I have more intimacy with your husband than you do!
Or even with your wife.
Let me back up a second.
Recently I’ve had several conversations where I’ve ended up talking about the deep intimacy I have with my clients. About how despite having boundaries with my clients I have a deep love and unique connection with everyone I choose to take into a 1:1 coaching relationship.
When you choose soul aligned clients then you choose people that you vibe with and thus begin to care deeply.
So while I was having a conversation with my lover the other day I found myself sharing that, in many instances, I have more intimacy with my clients then they’ve ever experienced anywhere else…
Including their current relationship.
I go deep with my clients and there is nothing that is off the table from discussing in sessions.
Their sexual turn-on towards me…
Their sexual turn-op towards another..
And everything else in-between.
💜I’ve sat on the floor with clients as I’ve held them like babies and they’ve cried their eyes out.
💜I’ve had clients screaming in wrath while starring straight in my eyes and being witnessed in their anger.
💜I’ve shared deep moments of eye gazing where I’ve been blessed with their energies and past lives and opened up to allow them into that same space with me.
💜I’ve seen my clients naked and several of them have seen the same from me.
I have deep intimacy and connection with my clients simply because I offer space for them to see themselves and to get truly loved.
Love in a way they’ve never experienced.
Because sometimes that love feels motherly, sisterly, romantic, and sometimes harsh. I love them in their darkness and in their light. And I love my clients enough to also set them free when it’s no longer aligned to be in relationship.
But just because they are “clients” does not mean there is not true intimacy.
In truth I believe I often get more honest and open intimacy from my clients then they sometimes get with their significant others because they can let loose and just BE… and sometimes discover who they are.
And I do share myself with each of my clients as well… it is a joint intimacy.
But also while I push them to learn to find that connection within themselves… see it’s possible… and take it back to expand current relationships.
What most people don’t understand is that just by doing the work I do I can never be fully monogamous.
The average monogamous relationship sets “intimacy” aside for one relationship…
And I never set intimacy aside for another particular relationship.
All relationships have intimacy if they are meaningful.
Now in each of my relationships, including my romantic relationships, there are certain intimacies that remain special to that relationship.
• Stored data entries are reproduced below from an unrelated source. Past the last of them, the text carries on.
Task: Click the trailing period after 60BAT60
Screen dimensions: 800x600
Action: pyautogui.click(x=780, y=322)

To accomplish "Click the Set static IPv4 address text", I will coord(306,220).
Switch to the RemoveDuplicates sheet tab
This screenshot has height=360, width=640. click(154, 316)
But intimacy is an emotional component.
Not necessarily a sexual component.
There are many couples that come into my office and are fine with their other half having sex but not with having the intimacy.
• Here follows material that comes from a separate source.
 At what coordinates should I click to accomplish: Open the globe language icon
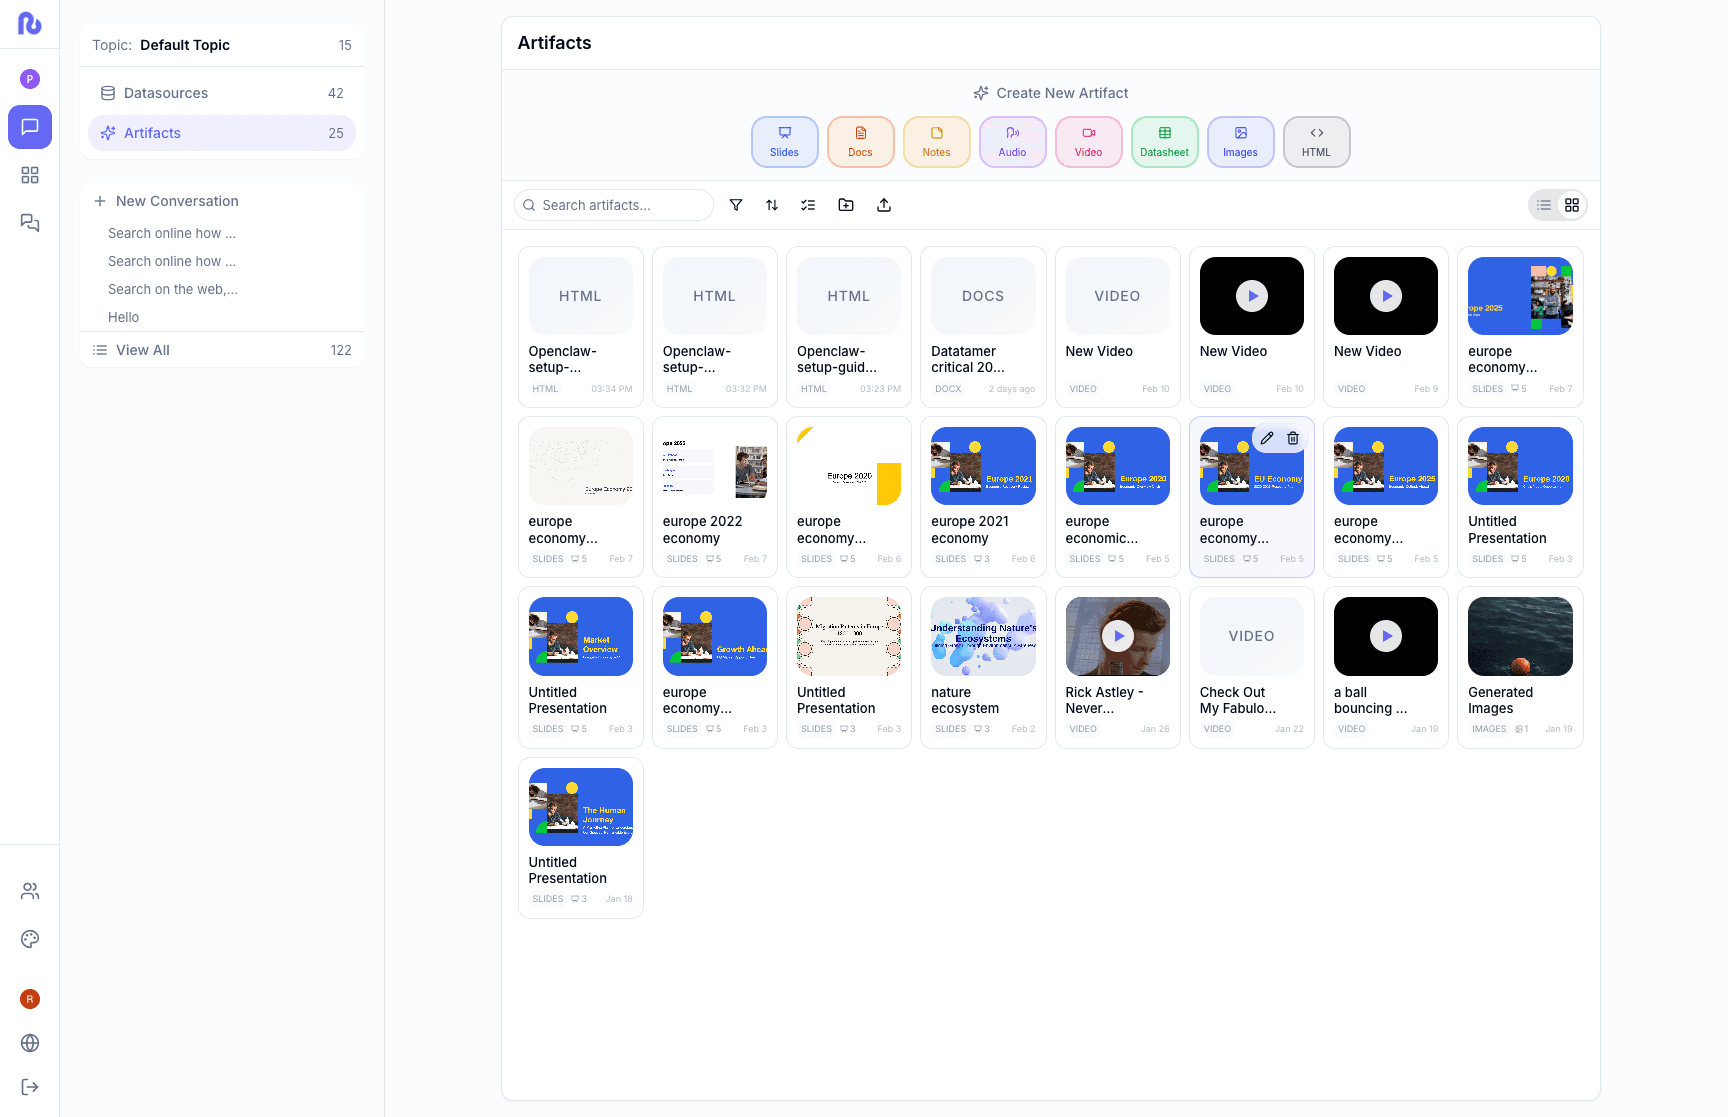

But you can’t control someone’s intimacy
And you cut off vital connections when you shut these energy flows off in any relationship.
We are relational beings.
So I’m not monogamous because other-wise I would be having emotional affairs with each and every one of my clients as they pour their hearts out.
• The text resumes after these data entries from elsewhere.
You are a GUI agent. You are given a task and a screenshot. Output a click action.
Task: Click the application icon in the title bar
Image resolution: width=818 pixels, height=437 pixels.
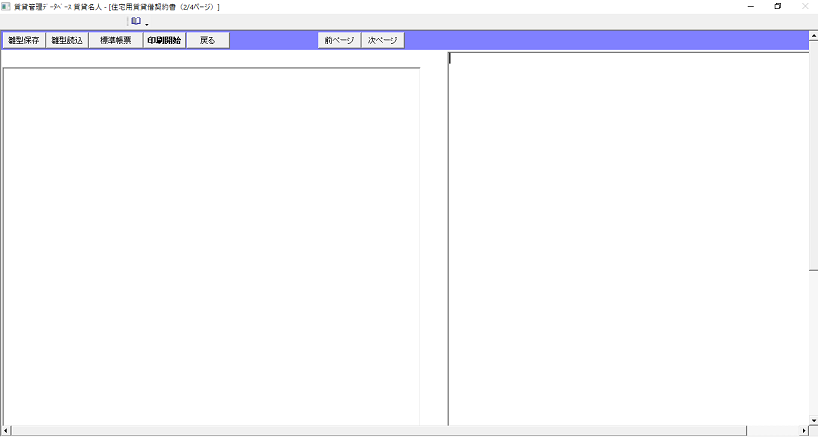pyautogui.click(x=6, y=6)
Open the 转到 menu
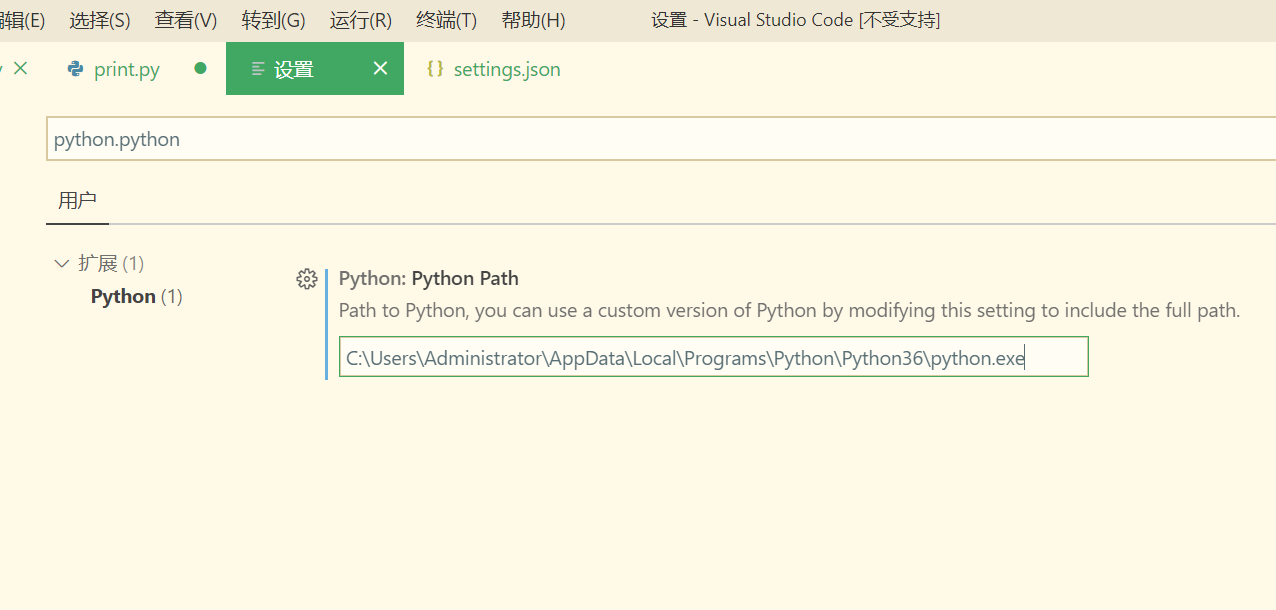The image size is (1276, 610). coord(272,19)
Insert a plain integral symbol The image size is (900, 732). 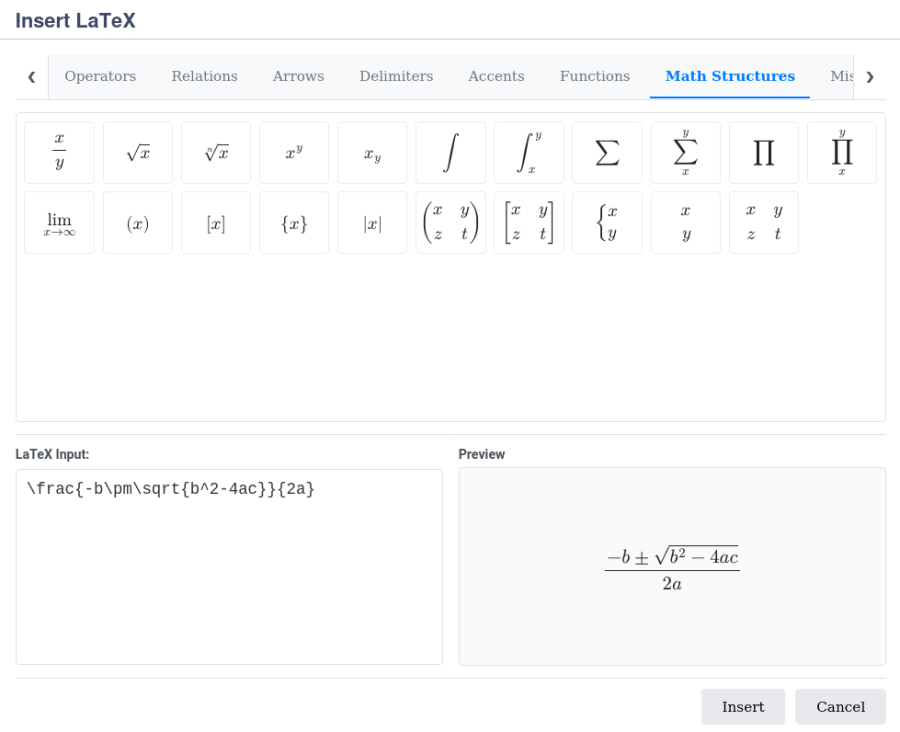tap(450, 152)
But what does this have to do with you?
Well, I find it sad that I look around at so many relationships right now and see a lack of depth and intimacy.
And most of the time it’s because we let the ego based realities get in the way of our true unconditional love. We stop trying and stop growing.
And lack of growth on either side eventually will lead to a lack of intimacy and connection in a relationship.
We stop wanting to truly see our partners and wanting to dig into their depths. We stop digging into our own depths. We get stuck in average and ordinary.
We stop accepting them and try to change them into the versions we desire. We tell them we want them to grow and yet take away their nutrients.
All it takes is doing a check-in with yourself and your partner and a little bit of effort and deeper intimacy can form in any relationship.
But you must first and foremost have intimacy with self in order to have true intimacy with another.
Go find yourself and then take yourself to an open and honest place within your relationship… and that my dear followers is where true intimacy resides.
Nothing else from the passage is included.